Another challenge is to balance the expectations of students and their families wanting to enter top universities with Nankai’s vocation to deliver a broader, public-spirited education.


Much like in Japan, the university entrance exam in China can be a make-or-break moment for a student. The more prestigious the university, the better the career prospects, and not just because of the quality of their teaching. The best universities - notably Tsinghua and Peking - offer students entry to the most powerful networks - something which provides them with an immeasurable advantage throughout their life.


And it is not only the student’s future hanging on university entrance exams: in a country where most students are an only child, the whole family’s future welfare can sometimes be tied to the outcome.


With so much pressure on pupils and the school, it is not surprising that Nankai still focuses on rote learning for exams. “This is the weakest point in traditional Chinese education,” Ms Kang admits. “Traditionally in China, there has always been more unified thinking than individual thinking.”


Nankai, bound by the state system, has limited opportunity to experiment with other pedagogical styles, such are the demands of the official curriculum. It also, because of the exam culture, puts technical subjects - notably mathematics and science - ahead of the humanities. Given this, it is no coincidence that most headmasters and mistresses of China’s top schools have a maths or science background. Ms Kang is a former maths teacher.


But reflecting its non-traditional history, Nankai does try to get around the national curriculum’s strictures by offering students a choice in which subjects they study - and encouraging debate and even dissent in the classroom.


One of the senior classes meets regularly to talk about how to manage the school, offering opinions on a range of issues - everything from the types of classes the school should organise, the nature of the morning ceremony and the raising of the national flag, which is mandatory in all Chinese schools. “They have to learn,” Ms Kang says, “how to be leaders.”


Kang Xiuyan strikes a first-time visitor as a stereotypical headmistress.

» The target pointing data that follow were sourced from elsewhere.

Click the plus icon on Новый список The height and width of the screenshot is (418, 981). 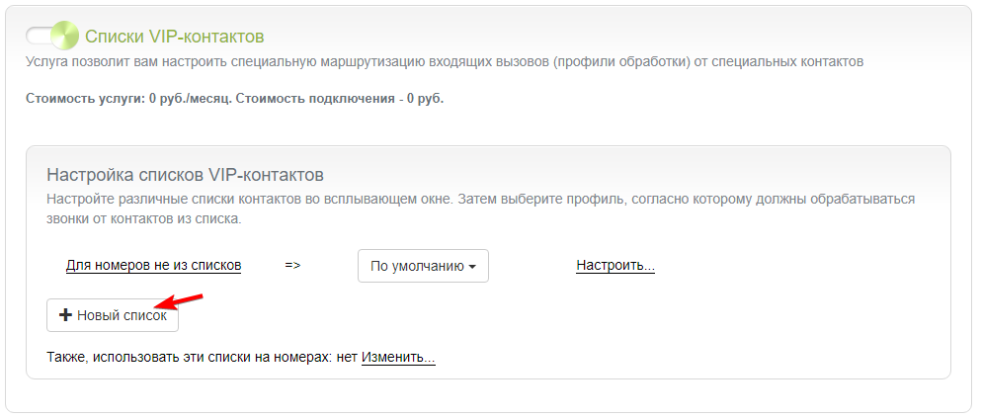(65, 315)
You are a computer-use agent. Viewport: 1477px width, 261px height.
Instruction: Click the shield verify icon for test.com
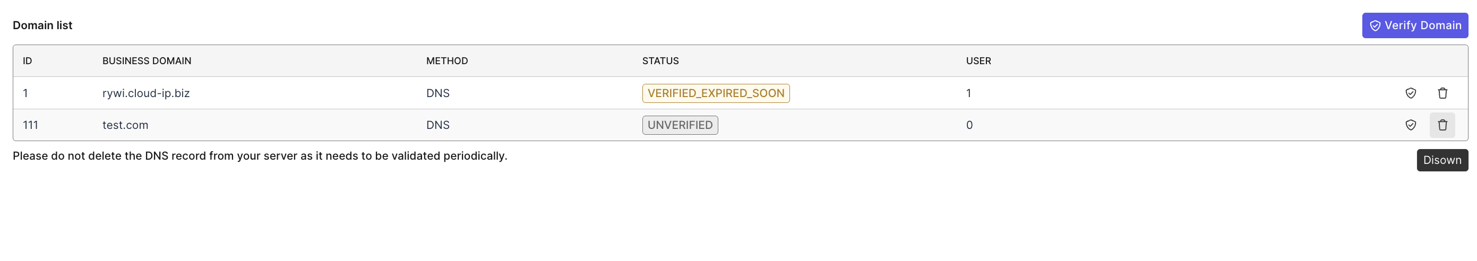1410,125
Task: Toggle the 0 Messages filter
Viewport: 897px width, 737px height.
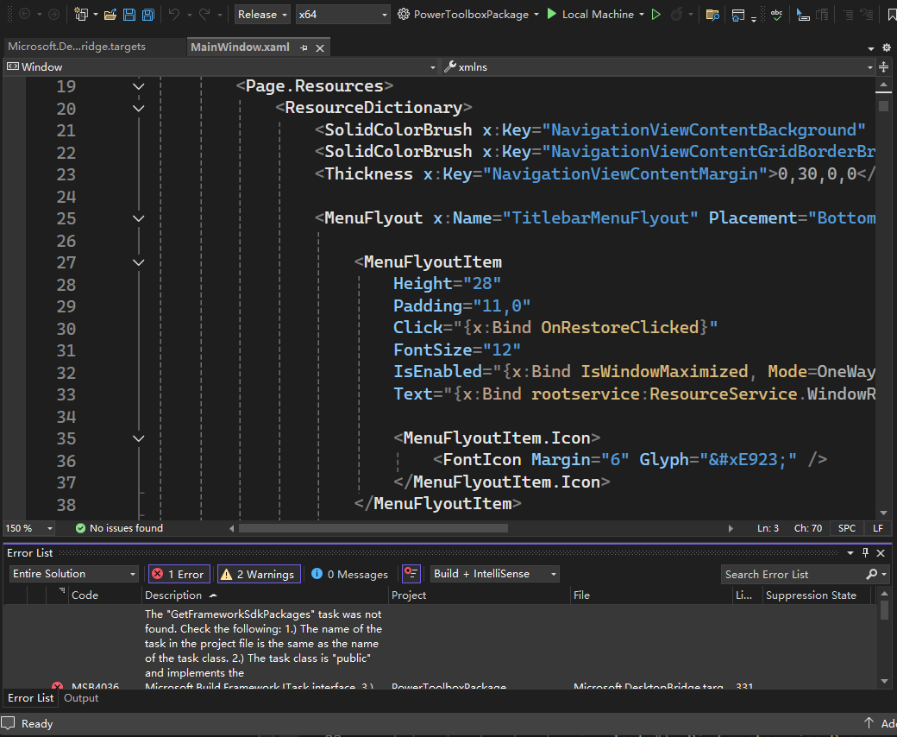Action: click(349, 574)
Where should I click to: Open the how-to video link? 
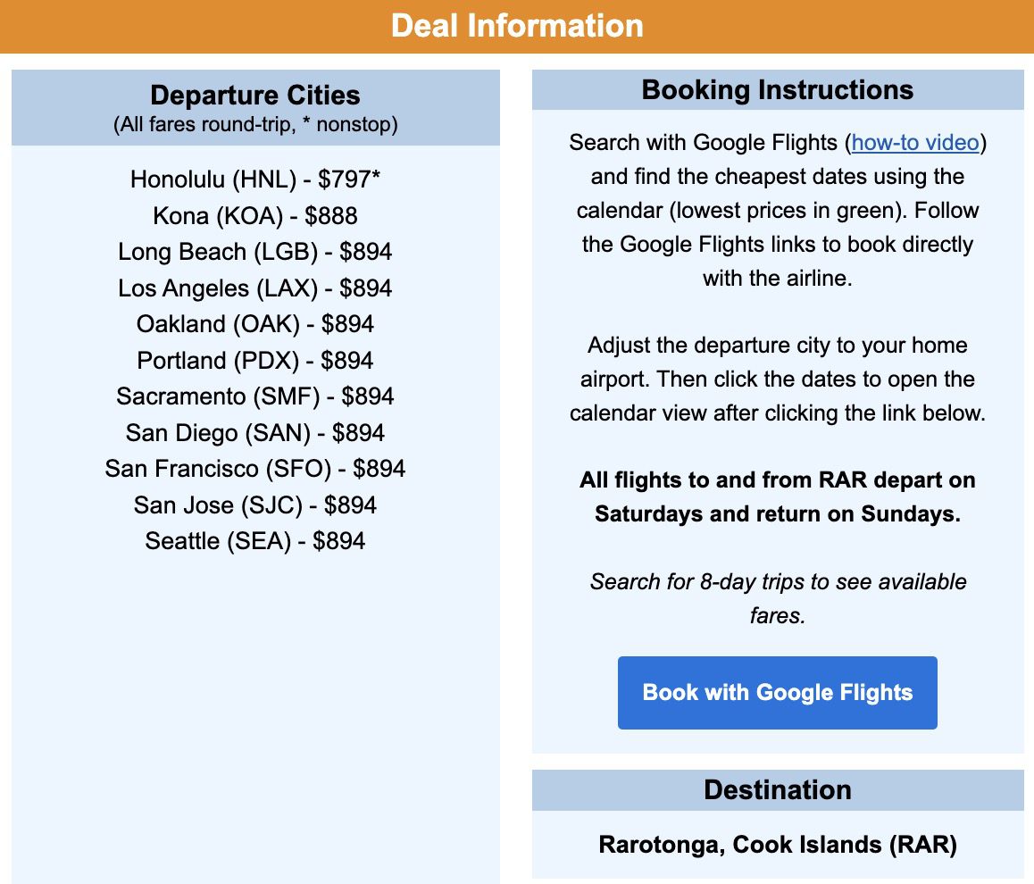click(x=913, y=143)
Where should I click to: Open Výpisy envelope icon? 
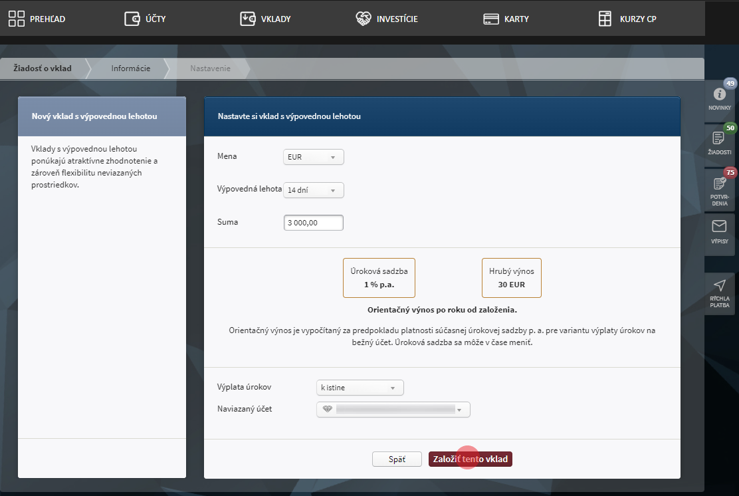click(719, 227)
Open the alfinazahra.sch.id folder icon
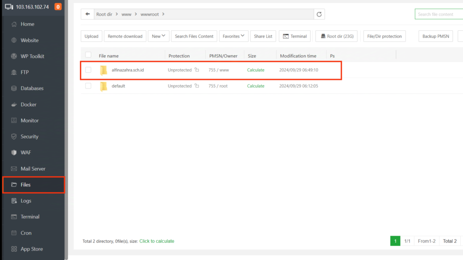This screenshot has height=260, width=463. tap(104, 70)
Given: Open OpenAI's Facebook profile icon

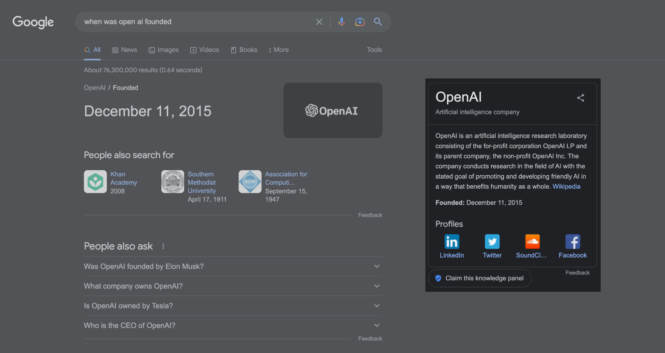Looking at the screenshot, I should coord(572,242).
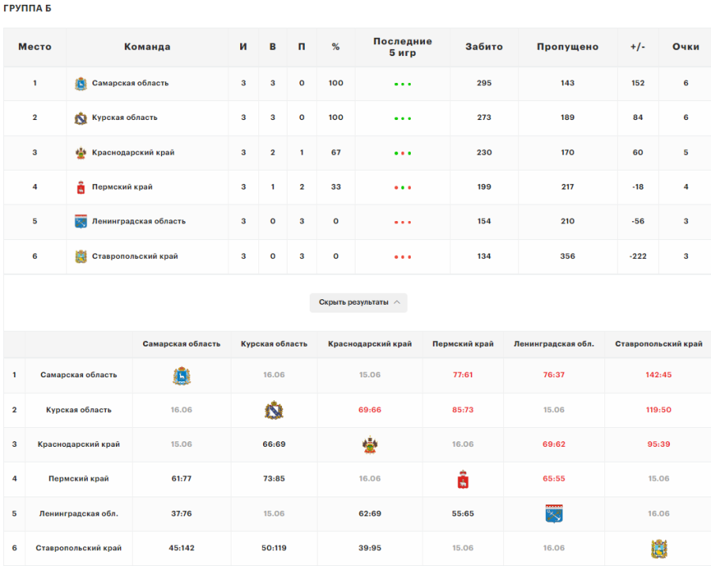Click last-games dots for Краснодарский край
Image resolution: width=711 pixels, height=566 pixels.
click(403, 153)
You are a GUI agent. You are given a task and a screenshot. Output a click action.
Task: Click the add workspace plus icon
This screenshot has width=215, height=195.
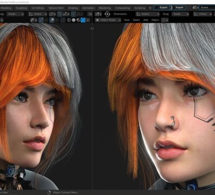click(150, 8)
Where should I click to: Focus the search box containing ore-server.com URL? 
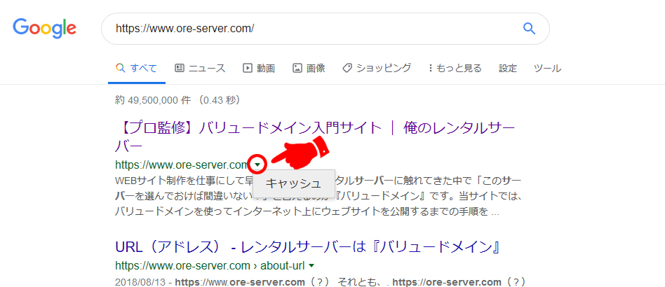tap(309, 29)
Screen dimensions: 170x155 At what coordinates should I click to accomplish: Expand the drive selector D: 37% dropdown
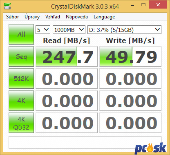coord(124,29)
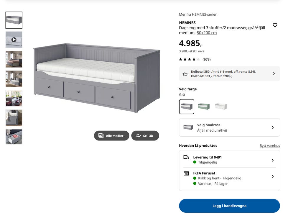
Task: Play the product video thumbnail
Action: [14, 40]
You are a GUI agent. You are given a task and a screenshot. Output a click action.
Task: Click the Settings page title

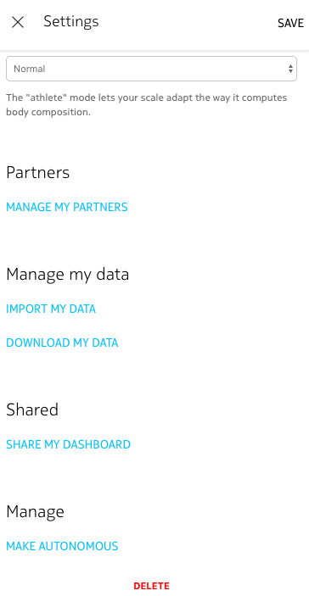[71, 21]
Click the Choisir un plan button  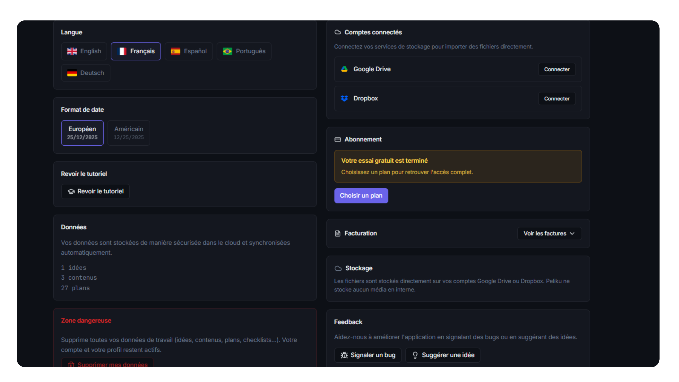click(x=361, y=196)
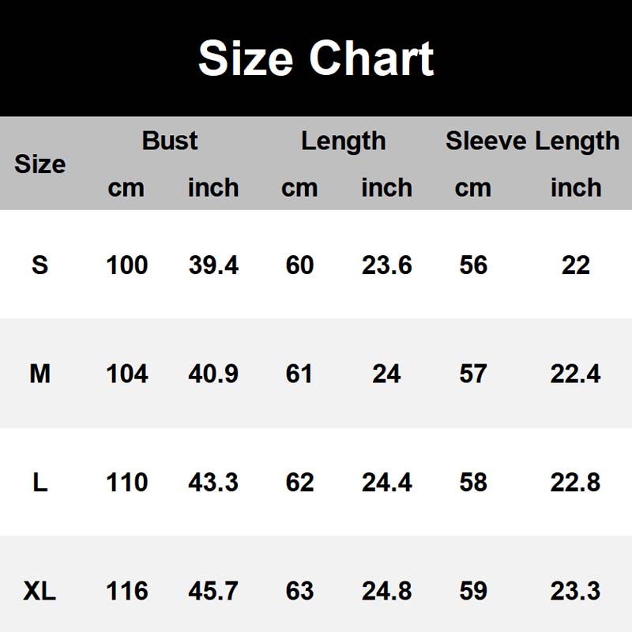The image size is (632, 632).
Task: Click the 39.4 inch bust value
Action: tap(213, 265)
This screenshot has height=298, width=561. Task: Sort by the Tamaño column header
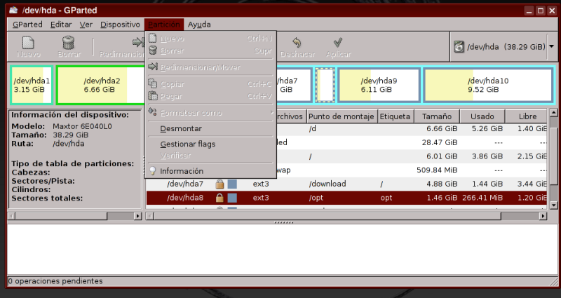(435, 116)
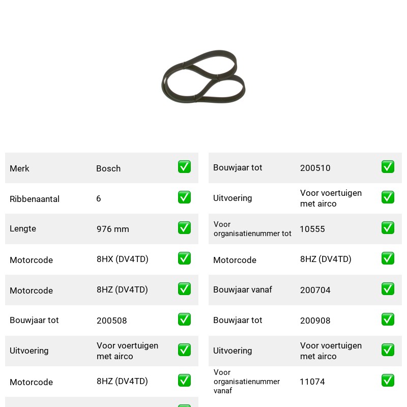Open the Bosch drive belt product image
This screenshot has width=407, height=407.
203,76
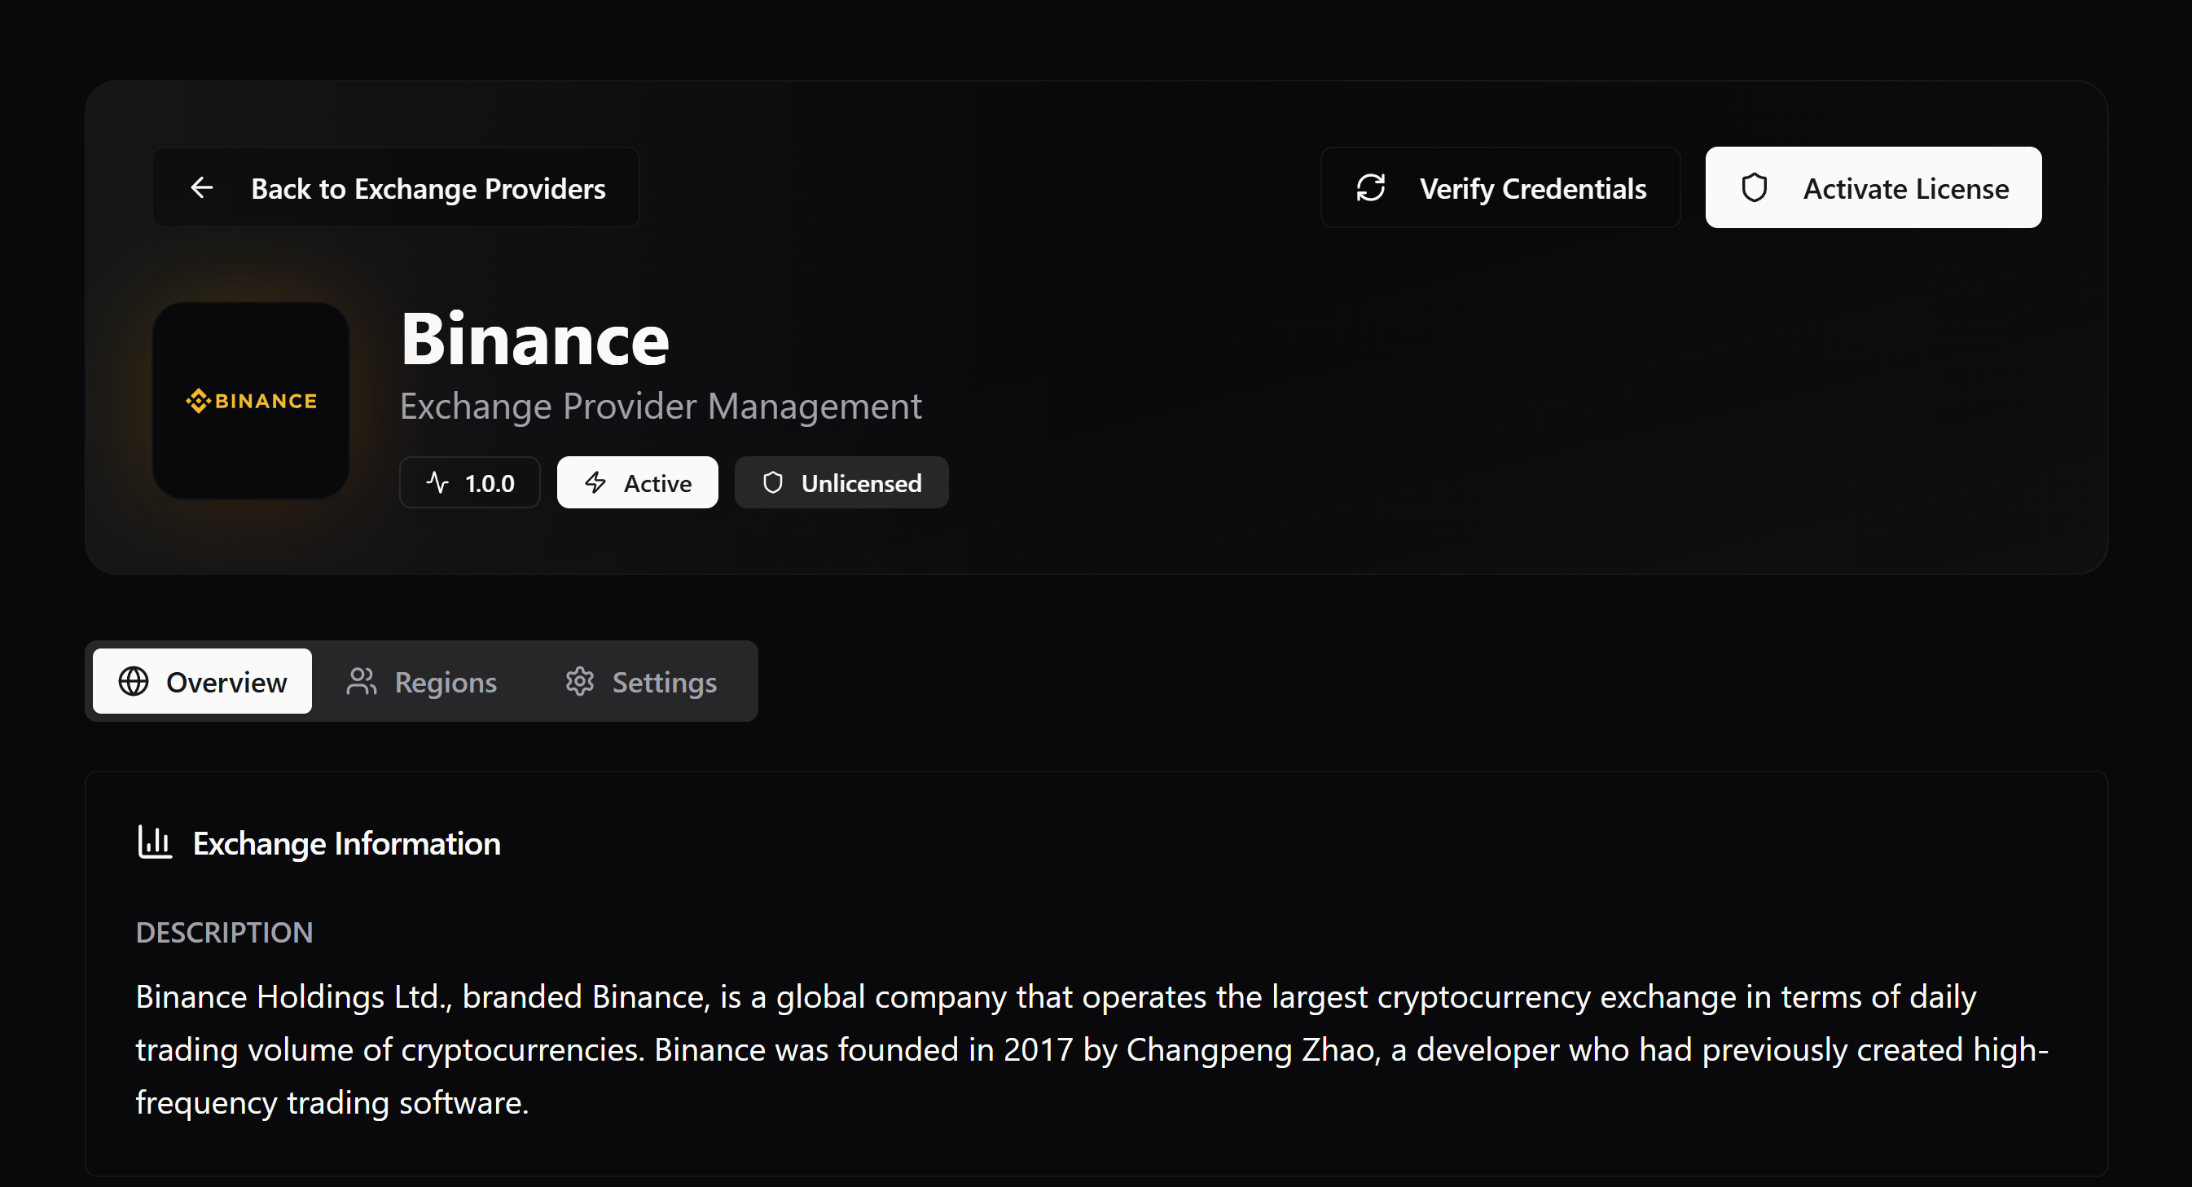This screenshot has width=2192, height=1187.
Task: Click the version badge showing 1.0.0
Action: 469,482
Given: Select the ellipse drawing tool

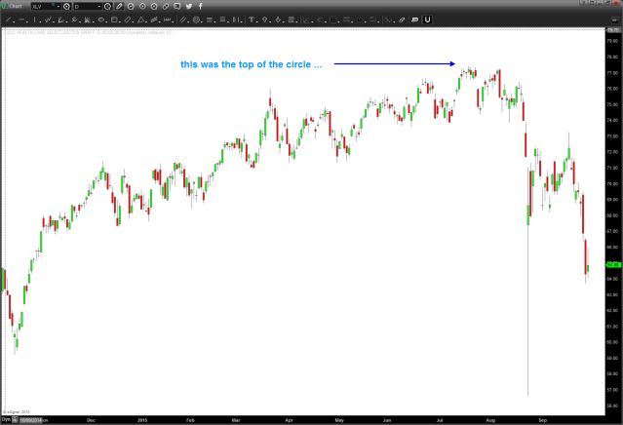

She wears a sensible skirt, she has a commanding manner and she has a sturdy daily regime to match.


On Friday July 1, which she cites as a typical day, Ms Kang is up by 6am. She starts with a half-hour swim - a routine she alternates with brisk power walks. She is at school by 7.30am, in time to cast an eye over the students’ own morning exercise.


By 8am, she is on the internet, checking her e-mails and surfing Tianjin’s and the country’s various education websites. “I never come across sites irrelevant to education,” she says.


Next are 30-minute meetings with four senior teachers who head the school’s specialist disciplines, after which Ms Kang holds an impromptu meeting with a teacher and a prospective parent who insist on seeing her. “I agreed because I need to show respect to both teachers and parents,” she says. “This parent is very earnest about getting their kid into the school. It took me 10 minutes dealing with them.”


More consultations with senior teachers and a review of the school timetable take her to lunchtime. She has what she describes as “a plain meal”, which lasts just 10 minutes.


She then takes a tour of the grounds, including nooks and crannies around the back of buildings. “I want to see if they have been properly cleaned.” A 20-minute nap follows to re-energise her for the afternoon.


Mr Kang would normally then drop in on some classes to listen to the teachers. But today she is co-chairing a two-and-a-half-hour conference on education in Tianjin.


After more teachers’ meetings and another glance at her e-mails to check tomorrow’s schedule, she arrives home by about 7pm.


She says her family is very supportive of her packed timetable. Indeed, she trained her now university-age daughter to look after herself from a young age. “I told my daughter that I was different from an ordinary housewife in that I was an educator devoted to my career,” she says. ” ‘I love you,’ I often told her, ‘but you should learn to be independent.’ “


Her husband needs little convincing of the importance and time-consuming nature of her work. He heads Nankai University in Tianjin.


“My husband supports me very much,” she says. “We aspire to the same things.”